#### Task brief:
Reproduce, word for word, the stretch of the container networking passage from "Let's talk about" through "on that host.".

#### Passage shown:
CNI positions itself as a generic plugin-based networking solution for application containers on Linux, the container networking interface. What does that mean? The idea here is that since we have a network namespace, there are many different networking solutions in the ecosystem. Things like Calico, Weave, Cilium. These all come to mind. The way that you join workloads to those networking technologies is through their individual CNI plugins.

Let's talk about how this works a little bit. When you want to use a CNI plugin, you have to define a CNI configuration. That's what's on the configuration on this screen. You can give it a name, the type of plugin it is, and then additional parameters for that plugin. In this case, in this example is using the bridge plugin which creates a virtual interface and joins it with a bridge on the host. Then, that bridge plugin has some additional parameters like the name of the bridge, if we're going to use the default gateway and then we have to use an IPAM plugin as well to allocate an address. In this example, we're using a well-known host local IPAM plugin, which is just going to allocate an address from a block of addresses. That's going to be unique just to the workloads running on that host.

#### Dataset section:
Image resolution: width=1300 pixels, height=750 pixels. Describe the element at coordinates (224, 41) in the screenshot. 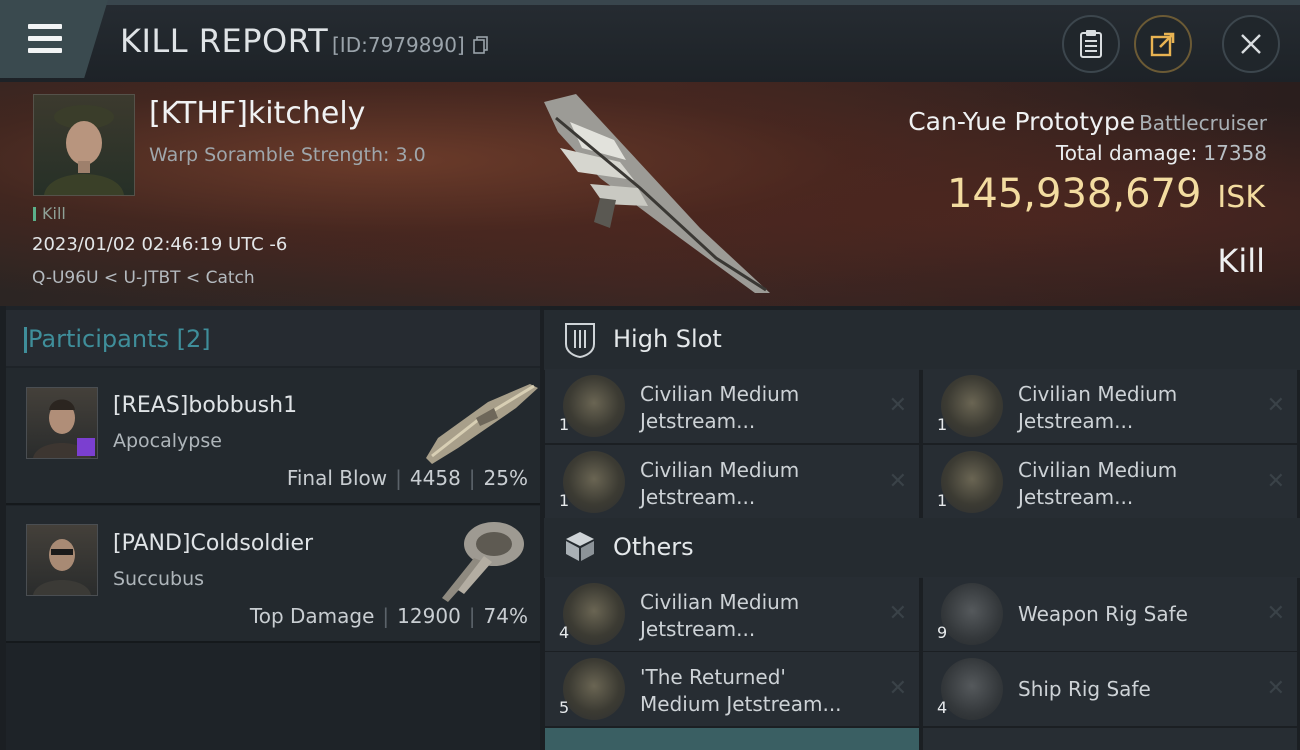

#### Your solution:
Let's talk about how this works a little bit. When you want to use a CNI plugin, you have to define a CNI configuration. That's what's on the configuration on this screen. You can give it a name, the type of plugin it is, and then additional parameters for that plugin. In this case, in this example is using the bridge plugin which creates a virtual interface and joins it with a bridge on the host. Then, that bridge plugin has some additional parameters like the name of the bridge, if we're going to use the default gateway and then we have to use an IPAM plugin as well to allocate an address. In this example, we're using a well-known host local IPAM plugin, which is just going to allocate an address from a block of addresses. That's going to be unique just to the workloads running on that host.